I don't want the kind of salesman that tells you that design system is the solution for all your problems, because it is not. But, let me list some usual problems where design systems come very helpful.
- The top one: Consistency – Do you want your products to have consistent branding, look and feel, and experience? Does your product currently have 20 different button styles?
- Efficiency: To simplify the process of UI/UX definition between product and UI/UX team and from UI/UX to devs.
- Reproducibility: Design System are very useful if your organization has a product with a lot of screens and you are struggling to keep consistent on a common way of using the product.
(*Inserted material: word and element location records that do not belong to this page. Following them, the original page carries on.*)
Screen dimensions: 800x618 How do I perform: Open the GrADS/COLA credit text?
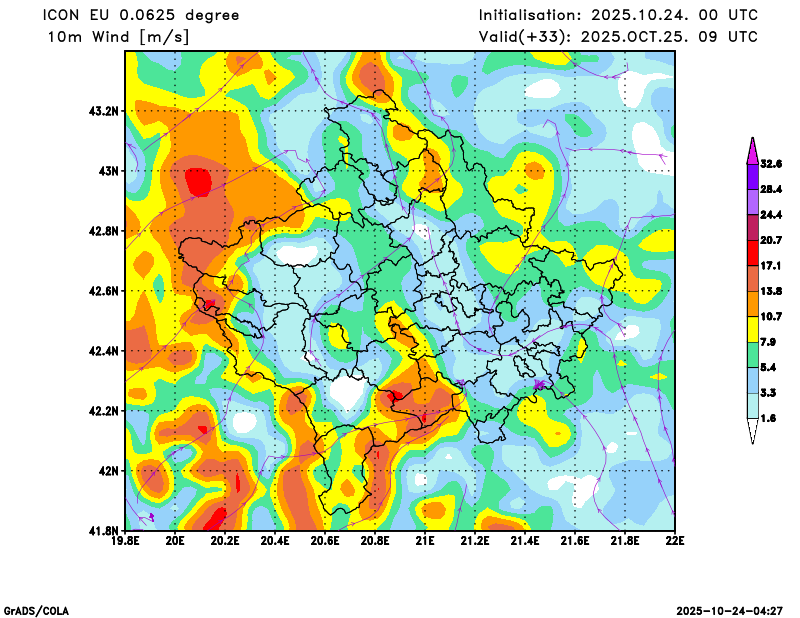click(36, 610)
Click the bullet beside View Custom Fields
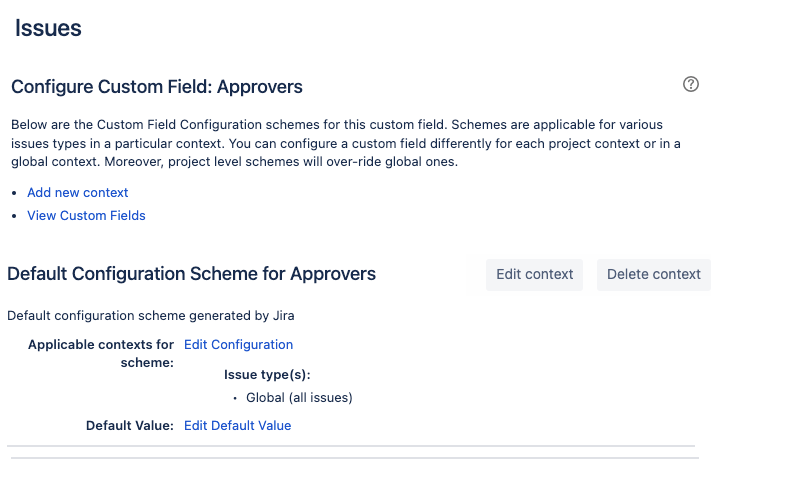The image size is (805, 503). (14, 216)
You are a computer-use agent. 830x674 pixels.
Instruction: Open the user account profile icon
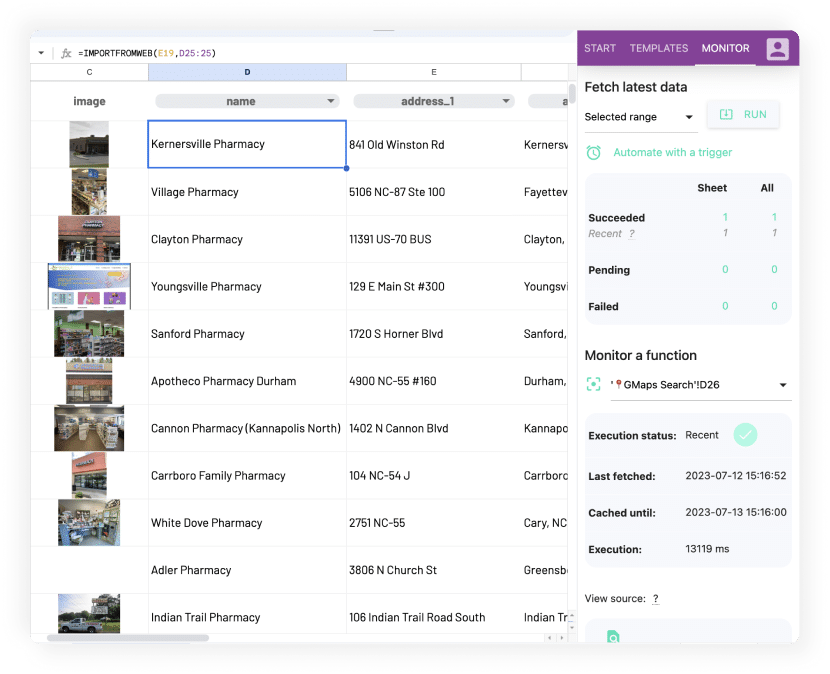point(777,49)
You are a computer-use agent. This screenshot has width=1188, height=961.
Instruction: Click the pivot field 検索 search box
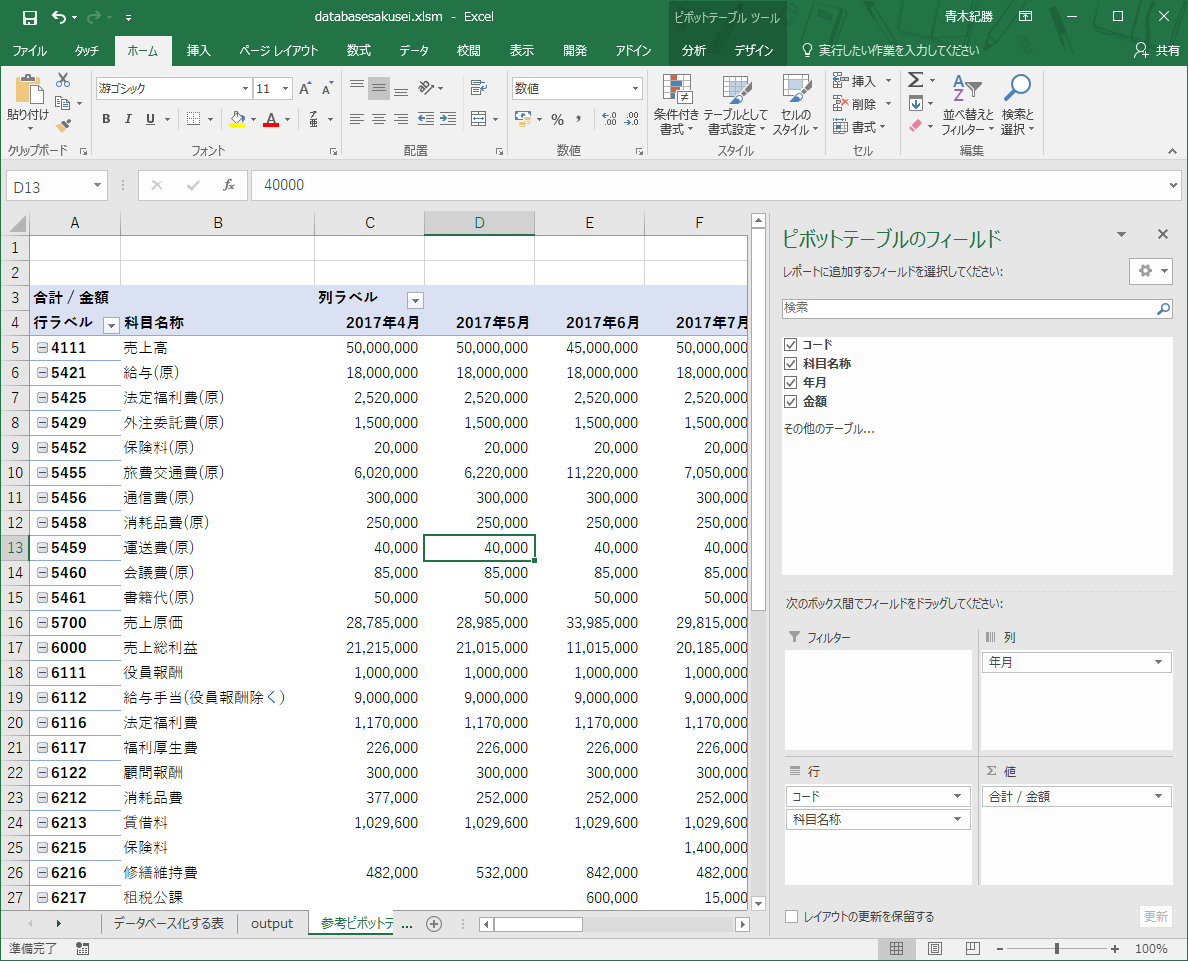[968, 309]
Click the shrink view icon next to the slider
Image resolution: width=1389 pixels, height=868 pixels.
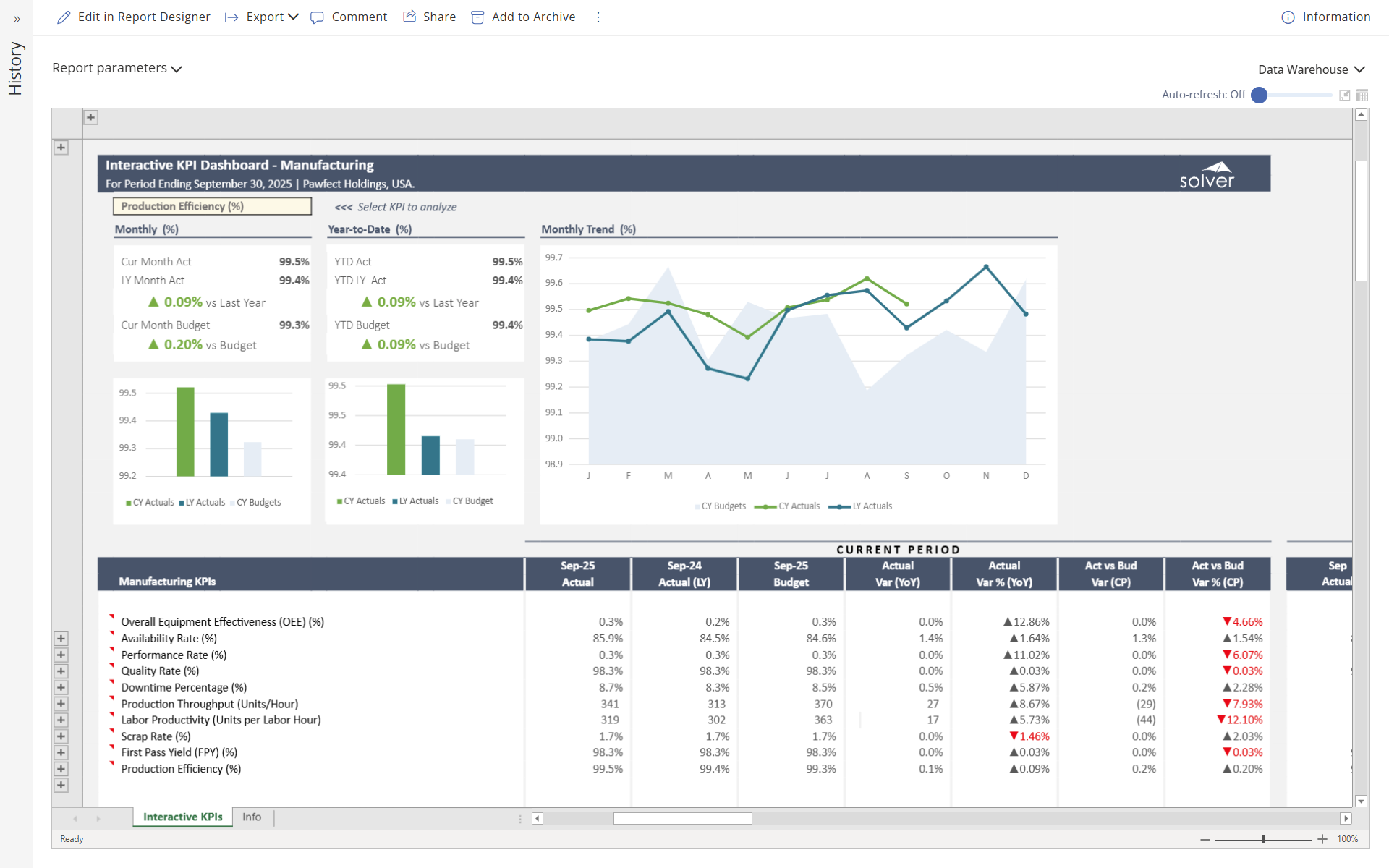coord(1345,95)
But even more than these points the design system has a benefit that overcomes all the points we mentioned before: it allows to focus on the value and reduces very significantly the number of decisions to be made when creating new functionalities. The What do I want to build is the question, the how is already solved: with the design system.
Next, what are the costs of creating and maintaining a design system?
There are two main costs associated to the design system:
- Direct Cost: the implementation of the design system itself. There is not a simple way to define it because it is completely aligned with how many people do you need on this team. I have a very basic rule 1 dev/ux for every 5 teams using it. If you have less than that probably you are too early on the journey.
- Indirect costs: Migrating all the applications to the design system. This is the definition of tech debt. When to tackle and how to tackle is very specific to each company but it will take time. The fact is that the longer you take to tackle it the more it will grow.
The final item I want to cover in this introduction to design system is when it is the right time to start building it. We will break this on 2 scenarios: (i) when you are a new company with a fresh start and the most common one (ii) you are already a company with several projects ongoing.
For the first case it is about avoiding the tech debt on UI: one team member should be focused on building the UI components and try not get off the rails on new libraries or fancy stuff. For the second it is a much harder and we can only provide tips around it since every organization is different but I found theses ones from https://www.gjensidige.no/ being pretty good:
- Put time and effort into working with the design system, and collaborate across functions and departments.
- Find inspiration from others, but make a design system that suits you.
- Start modestly, with a design system that is easy to build and can be used by many people in different settings.
- Create a roadmap, telling you where you want to be in six months, and what you have to do to get there.
- Ensure a multidisciplinary ownership to the design system in the entire design and developer environment.
Design system adoption
The design system at the end it is another product itself but the consumers are the frontend developers and the UX team. As any other product to have end users actually using it is hard. So you have to work on easing the adoption. And sorry… in this case it is about documentation. We don't like it, but it is. And also of course workshops, meetings and you know, not actual coding work. And what is the second biggest challenge about documentation? Keeping it up to date. Thy to simplify yourself on this as much as you can and make interactive. Definitively storybook helps a lot on this. But even though it helps, it is about the process itself: You should have an established design process, which standardizes documentation, hand-off, code review, and quality assurance.
A design system is like an organism, it will continuously change, grow, and adapt to your current and future needs. Utilizing these best practices, from communicating early and keeping the design system simple, to building for scale and enabling smart documentation, you should have a good shot at succeeding in your endeavours.